The Vision of the Straight Line and The Grid

From 'The Story of the Original CMK'

Stuart Mosscrop’s explanation of the design entranced me: ‘The straight line is the only distinctive mark that man can make on the face of the earth. Nature can make any other kind of shape but it can’t make a perfectly straight line.’ So, if you are doing a major piece of urban development, in this case the iconic Centre on a plateau in the middle of a city of 1/4 million people, you have to decide what kind of make you’ll make on the ground and one consideration is the only mark a man can make – a straight line…

There’s an intellectual argument about straight lines.
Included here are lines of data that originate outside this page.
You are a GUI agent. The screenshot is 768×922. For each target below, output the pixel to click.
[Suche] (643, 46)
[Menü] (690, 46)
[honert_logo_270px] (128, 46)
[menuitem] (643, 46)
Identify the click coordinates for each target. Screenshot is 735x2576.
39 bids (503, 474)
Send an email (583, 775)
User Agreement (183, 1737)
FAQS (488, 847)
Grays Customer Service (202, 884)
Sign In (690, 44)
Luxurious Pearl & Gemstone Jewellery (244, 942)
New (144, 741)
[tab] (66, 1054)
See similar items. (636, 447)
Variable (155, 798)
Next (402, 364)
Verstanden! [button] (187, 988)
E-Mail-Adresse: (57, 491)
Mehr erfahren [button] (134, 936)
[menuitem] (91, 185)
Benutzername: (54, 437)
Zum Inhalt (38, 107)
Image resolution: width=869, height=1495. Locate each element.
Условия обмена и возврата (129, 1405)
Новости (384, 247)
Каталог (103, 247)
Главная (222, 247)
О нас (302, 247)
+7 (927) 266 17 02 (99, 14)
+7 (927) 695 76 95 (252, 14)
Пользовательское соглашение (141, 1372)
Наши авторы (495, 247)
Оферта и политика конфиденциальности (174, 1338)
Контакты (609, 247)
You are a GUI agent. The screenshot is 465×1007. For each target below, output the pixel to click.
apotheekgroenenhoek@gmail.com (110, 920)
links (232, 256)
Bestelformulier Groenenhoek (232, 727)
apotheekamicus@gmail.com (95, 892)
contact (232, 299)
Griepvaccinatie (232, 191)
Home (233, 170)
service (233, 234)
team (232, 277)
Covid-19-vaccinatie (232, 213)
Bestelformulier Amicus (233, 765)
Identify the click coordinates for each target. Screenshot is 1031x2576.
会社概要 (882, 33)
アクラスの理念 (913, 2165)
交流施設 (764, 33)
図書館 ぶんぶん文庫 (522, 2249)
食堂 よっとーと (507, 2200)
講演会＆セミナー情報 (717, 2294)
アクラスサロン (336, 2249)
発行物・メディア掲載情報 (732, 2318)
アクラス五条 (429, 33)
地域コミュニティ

There’s a philosophical and political perspective about grids and straight lines too – that the equal subdivision of land is a very democratic thing. Historically, in our country, places have grown and shown the pattern of ownership, of aristocracy, poor people, rich people, the accidents of time and class and wealth, as well as economics and geography. We end up with a very interesting, complicated framework usually with spokes of a wheel – the town centre in the middle and the spokes as the main arterial roads… If you’re carving up a flat piece of land…where there are no Barons or Earls, but this is publicly-owned land being sub-divided for development for the community benefit – that‘s the context. Its sub-division into equal allotments is a very important democratic principle. You say, I’ve got straight lines, I’ve got a grid and I’ve got demographic subdivision too.